MySQL Bugs: #79185: Innodb freeze running REPLACE statements

Bug #79185	Innodb freeze running REPLACE statements
Submitted:	9 Nov 2015 11:09	Modified:	15 Jan 2016 18:42
Reporter:	Will Bryant	Email Updates:
Status:	Closed	Impact on me:	None
Category:	MySQL Server: InnoDB storage engine	Severity:	S1 (Critical)
Version:	5.5.46	OS:	Ubuntu (14.04)
Assigned to:	Shaohua Wang	CPU Architecture:	Any
Tags:	REPLACE hang

Description:
After upgrading from 5.5.44 to 5.5.46 we have found our database server repeatedly freezing.  

The problem seems to be caused by running REPLACE statements on multiple connections, although each connection is working on a separate table to the others.  The tables all have different schema, but all are utf-8.  They started out mostly empty.

When INNODB locked up, the process CPU and IO dropped almost to nil (when I was running this data load job there were no other processes using the database).

If you have a console running at the time it locks up, you can do SHOW PROCESSLIST and see the blocked REPLACE queries, but SHOW ENGINE INNODB STATUS hangs.

Attempting to shutdown the server doesn't work; have to kill -9 and let innodb do recovery.

How to repeat:
Using 12 clients repeatedly running REPLACE statements with ~16kb of data per statement (mostly or all new rows, rather than changes to old rows; inserting into a different table for each worker; committing periodically), I was able to lock up the server after a few minutes.

Using 6 clients, I was able to lock up the server after 12 minutes.

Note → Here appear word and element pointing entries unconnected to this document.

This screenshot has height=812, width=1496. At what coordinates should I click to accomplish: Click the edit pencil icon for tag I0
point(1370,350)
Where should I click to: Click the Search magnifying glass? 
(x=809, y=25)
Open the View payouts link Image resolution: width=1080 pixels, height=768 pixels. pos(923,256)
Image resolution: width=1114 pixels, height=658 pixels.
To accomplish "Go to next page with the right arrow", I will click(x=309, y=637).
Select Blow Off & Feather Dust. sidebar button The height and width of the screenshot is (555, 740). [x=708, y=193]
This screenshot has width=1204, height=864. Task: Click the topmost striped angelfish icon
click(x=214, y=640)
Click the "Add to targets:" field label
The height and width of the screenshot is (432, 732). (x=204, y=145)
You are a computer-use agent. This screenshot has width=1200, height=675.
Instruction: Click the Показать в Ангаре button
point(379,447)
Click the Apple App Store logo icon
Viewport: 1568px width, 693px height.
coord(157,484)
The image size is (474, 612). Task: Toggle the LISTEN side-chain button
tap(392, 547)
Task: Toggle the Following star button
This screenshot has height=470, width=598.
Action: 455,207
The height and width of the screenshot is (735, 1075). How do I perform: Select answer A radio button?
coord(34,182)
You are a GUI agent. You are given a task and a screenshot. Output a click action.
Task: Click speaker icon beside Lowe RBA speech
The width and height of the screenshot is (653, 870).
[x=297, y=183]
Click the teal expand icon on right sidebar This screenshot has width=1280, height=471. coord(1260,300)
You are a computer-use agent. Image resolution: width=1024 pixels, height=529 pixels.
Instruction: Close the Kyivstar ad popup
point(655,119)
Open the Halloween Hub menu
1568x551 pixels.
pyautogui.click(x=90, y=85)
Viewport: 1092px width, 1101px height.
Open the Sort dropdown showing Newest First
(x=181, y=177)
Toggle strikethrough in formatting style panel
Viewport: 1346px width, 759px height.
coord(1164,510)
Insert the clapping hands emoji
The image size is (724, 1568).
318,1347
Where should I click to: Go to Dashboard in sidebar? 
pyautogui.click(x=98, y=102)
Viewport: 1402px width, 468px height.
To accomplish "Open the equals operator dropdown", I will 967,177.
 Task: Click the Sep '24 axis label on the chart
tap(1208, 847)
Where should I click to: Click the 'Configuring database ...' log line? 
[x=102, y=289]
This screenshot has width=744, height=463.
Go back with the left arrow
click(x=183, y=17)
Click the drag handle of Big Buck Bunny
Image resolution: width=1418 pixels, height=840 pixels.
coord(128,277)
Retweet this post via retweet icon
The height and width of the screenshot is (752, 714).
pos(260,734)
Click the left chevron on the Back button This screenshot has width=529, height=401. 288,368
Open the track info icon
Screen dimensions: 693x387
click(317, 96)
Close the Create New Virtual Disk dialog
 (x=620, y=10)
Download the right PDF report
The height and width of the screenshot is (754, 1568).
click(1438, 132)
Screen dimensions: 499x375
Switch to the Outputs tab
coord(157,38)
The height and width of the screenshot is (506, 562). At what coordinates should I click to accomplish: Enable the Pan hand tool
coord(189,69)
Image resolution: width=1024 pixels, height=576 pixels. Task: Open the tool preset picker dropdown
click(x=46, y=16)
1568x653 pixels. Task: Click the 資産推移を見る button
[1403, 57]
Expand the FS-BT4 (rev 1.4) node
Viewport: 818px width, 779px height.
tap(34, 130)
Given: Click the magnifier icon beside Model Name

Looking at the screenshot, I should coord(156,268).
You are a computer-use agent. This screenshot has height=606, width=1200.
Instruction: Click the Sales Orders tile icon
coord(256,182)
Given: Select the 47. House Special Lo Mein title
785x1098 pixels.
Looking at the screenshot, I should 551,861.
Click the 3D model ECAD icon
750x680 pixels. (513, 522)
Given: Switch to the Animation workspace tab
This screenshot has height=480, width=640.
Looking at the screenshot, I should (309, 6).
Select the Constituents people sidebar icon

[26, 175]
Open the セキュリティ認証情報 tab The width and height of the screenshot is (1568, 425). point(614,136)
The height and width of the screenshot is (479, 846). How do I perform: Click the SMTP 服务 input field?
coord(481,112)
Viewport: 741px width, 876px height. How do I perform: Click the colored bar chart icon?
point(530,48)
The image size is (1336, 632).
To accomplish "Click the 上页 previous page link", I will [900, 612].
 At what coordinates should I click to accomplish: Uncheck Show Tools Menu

Using 4 clients, it's been running for an hour and hasn't locked up yet.

This is a server with fast enterprise SSDs with consistent throughput (mysql was writing 2-300 MBps before the hang).  On previous versions it was able to happily do this for hours with no lock-ups.

Some of the tables have blob or text columns, but most just have strings, integers, and decimals.  They all have primary keys, and some have unique secondary keys.  There is some SELECT work mixed in with the REPLACE statements.

Please provide your my.cnf. Thanks.

Our config file

Attachment: my.cnf (application/octet-stream, text), 4.69 KiB.

More data points: using 2 clients it locked up after a few hours.

Whereas using 4-8 clients but doing INSERT only, instead of REPLACE, it ran for hours with no lock-ups.

Hello,

We've noticed similar problem while stress testing Debian mysql update from 5.5.44-0+deb7u1 to 5.5.46-0+deb7u1 (about 200 simultaneous OTRS user sessions simulated with jmeter, two apache application servers hitting one backend mysql database server over standard TCP connection).

Only one in 10 test iterations caused this problem; we couldn't reproduce it again.

No such problem occurred during our testing the previous mysql-server 5.5.x versions in the past.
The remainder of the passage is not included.